Ebenfalls in den Ursprungszustand zurückversetzt wird die Zufahrtsregelung für die Ulmen- und Lindenstraße. Dort wird in der nächsten Woche die Zufahrt wieder mit Blumenkübeln geschlossen. Radfahrer können die Straßen aber weiterhin nutzen.
Eine letzte Regelung betrifft die Zufahrt auf den Wertstoffhof Lohnde an der Werftstraße, der bisher von einem benachbarten Grundstück aus angefahren werden musste. Ab Dienstag, 15. April, wird die Zufahrt wieder von der Werftstraße aus möglich sein.

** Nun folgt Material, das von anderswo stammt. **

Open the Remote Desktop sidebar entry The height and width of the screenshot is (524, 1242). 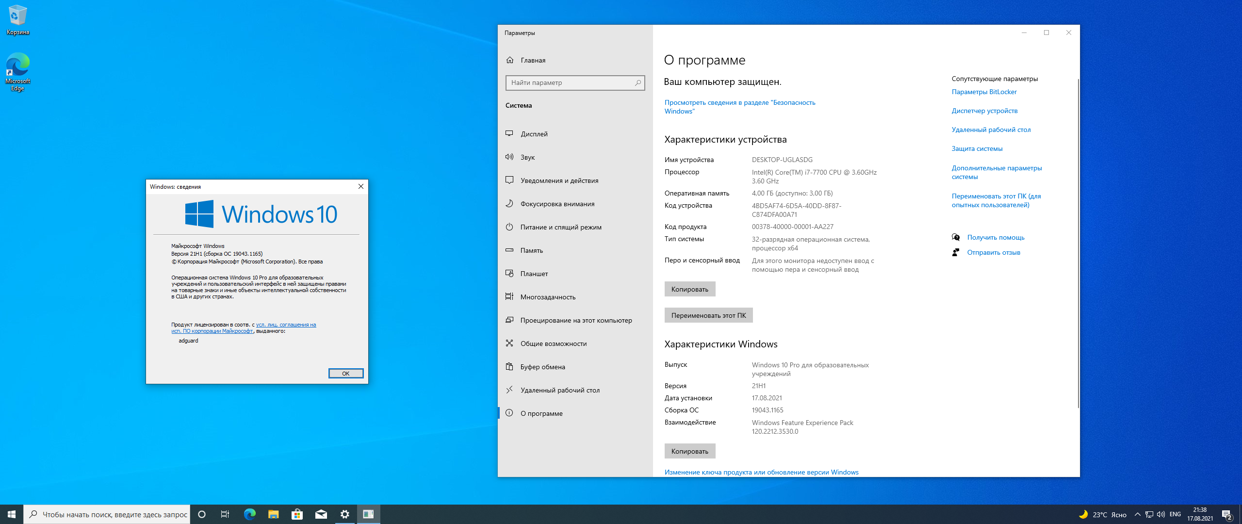[560, 390]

Außerdem werden die Halteverbote im Hermannstal und an der Werftstraße aufgehoben.

Busverkehr: Neue Brücke, neue Fahrpläne – so lautet das Motto bei Regiobus. So wird die Umleitung der Regiobuslinien 572 und 573 sowie des RufTaxis Seelze über die Straßen Vor den Specken und Krumme Masch aufgehoben. Die Fahrzeit aus Seelze-Süd und den südlichen Stadtteilen in die Kernstadt sowie zum Bahnhof verkürzt sich damit wieder um rund sechs Minuten.
Die Abfahrtszeiten der Linien 431 und 574 werden ebenfalls angepasst: Die Linie 431 verkehrt ab Garbsen künftig auf allen Fahrten acht Minuten später als bisher. Die Abfahrtszeiten in der Gegenrichtung von Seelze nach Garbsen sowie der Fahrweg bleiben unverändert.
Die Linien 572 und 573 fahren ab Montag wieder ihren regulären Fahrweg zwischen den Haltestellen Seelze/Bahnhof und Seelze/Am Kanal. Der Haltepunkt Seelze/Am Kanal wird dazu wieder an seine ursprüngliche Position an die L 390 verlegt.